• EXCERPT TO READ
===============

FIG. 5B is a cross-sectional view of a fingerprint sensor device that includes a three-dimensional circuit board according to a modification of the first embodiment;

FIG. 6 is a cross-sectional view of a fingerprint sensor device according to a second embodiment of the present invention;

FIG. 7A is a plan view of a fingerprint sensor device that includes a three-dimensional circuit board according to a modification of the second embodiment;

FIG. 7B is a side view of a fingerprint sensor device that includes a three-dimensional circuit board according to a modification of the second embodiment;

FIG. 7C is a side view illustrating a state that a finger is scanned on the detecting surface of the fingerprint sensor device that includes the three-dimensional circuit board according to the modification of the second embodiment;

FIG. 8A is a perspective view of a three-dimensional circuit board according to a third embodiment of the present invention;

FIG. 8B is a cross-sectional view of a fingerprint sensor device according to the third embodiment; and

FIG. 9 is a cross-sectional view of a fingerprint sensor device according to a fourth embodiment of the present invention.

===============

• RAW RECORDS
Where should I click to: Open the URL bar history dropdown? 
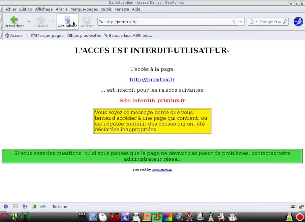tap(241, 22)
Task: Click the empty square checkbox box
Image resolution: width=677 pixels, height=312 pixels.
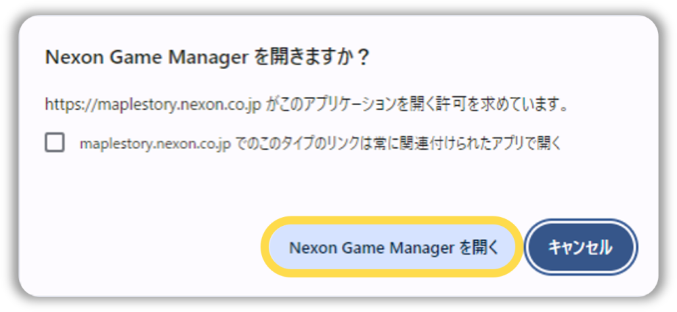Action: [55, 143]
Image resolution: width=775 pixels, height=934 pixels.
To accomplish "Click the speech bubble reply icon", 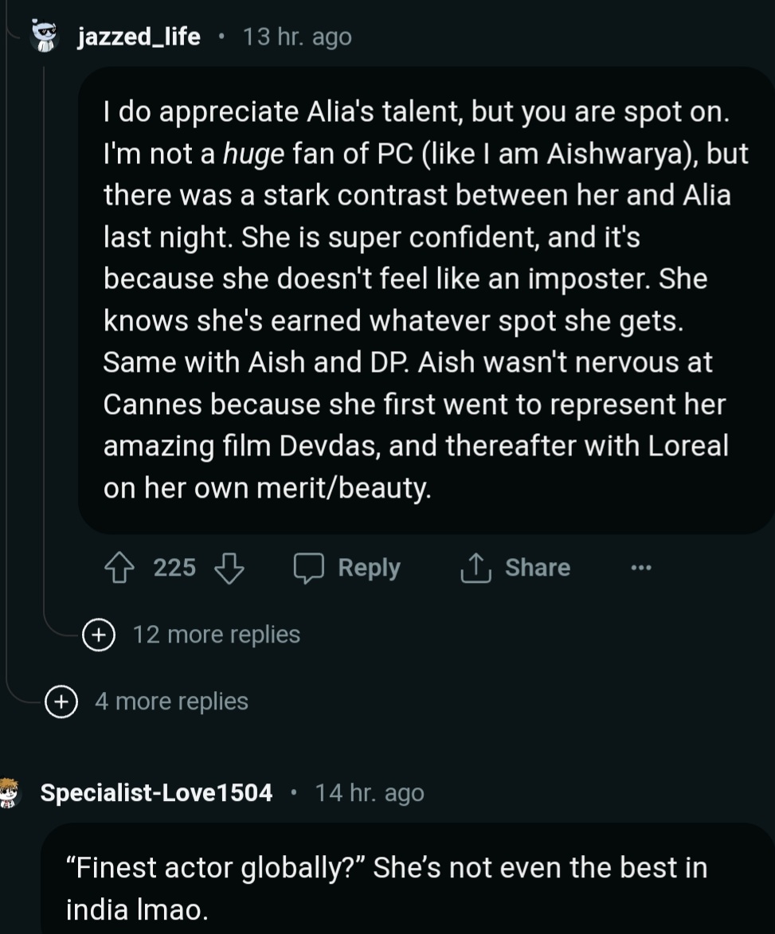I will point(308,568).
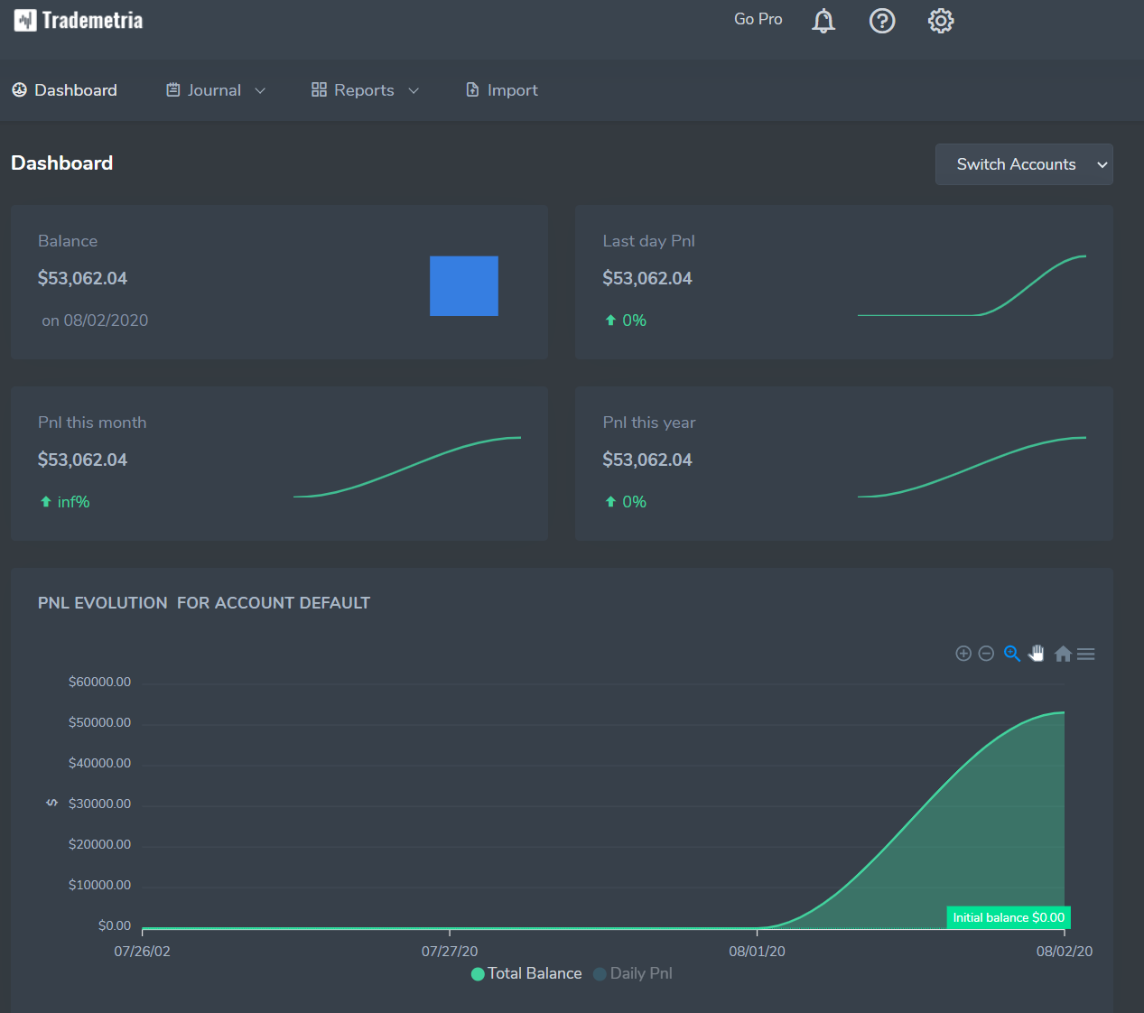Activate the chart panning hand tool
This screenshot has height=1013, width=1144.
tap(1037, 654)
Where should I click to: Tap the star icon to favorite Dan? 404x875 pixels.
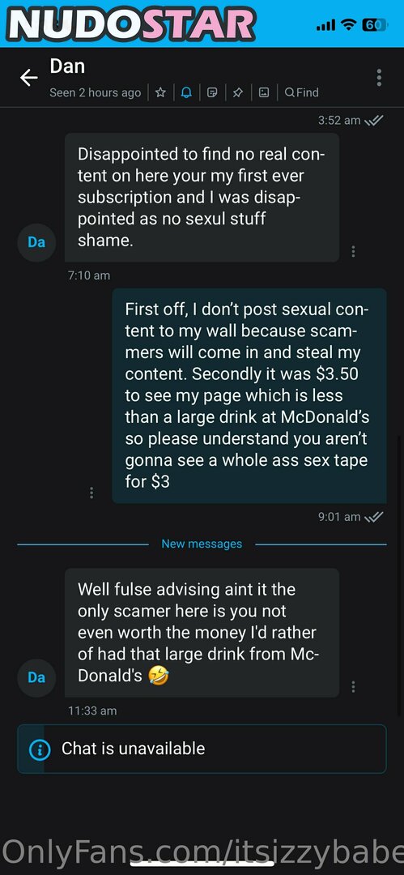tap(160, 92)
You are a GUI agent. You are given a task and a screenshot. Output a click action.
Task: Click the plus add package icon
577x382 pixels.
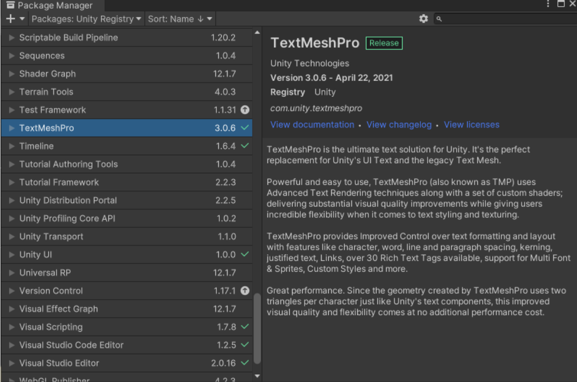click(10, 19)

===============

• REQUIREMENT 1
Answer these questions using the fingerprint sensor excerpt.
(a) What type of view is FIG. 7A?
(b) Which figure is a perspective view of a three-dimensional circuit board?
(c) FIG. 9 belongs to which embodiment?
• REQUIREMENT 2
Duplicate the part of the fingerprint sensor excerpt starting with "FIG. 7C is a" and going on through "the present invention.".
The rows have no connection to the fingerprint sensor excerpt.

• TASK SOLUTION 1
(a) A plan view.
(b) FIG. 8A.
(c) The fourth embodiment.

• TASK SOLUTION 2
FIG. 7C is a side view illustrating a state that a finger is scanned on the detecting surface of the fingerprint sensor device that includes the three-dimensional circuit board according to the modification of the second embodiment;

FIG. 8A is a perspective view of a three-dimensional circuit board according to a third embodiment of the present invention;

FIG. 8B is a cross-sectional view of a fingerprint sensor device according to the third embodiment; and

FIG. 9 is a cross-sectional view of a fingerprint sensor device according to a fourth embodiment of the present invention.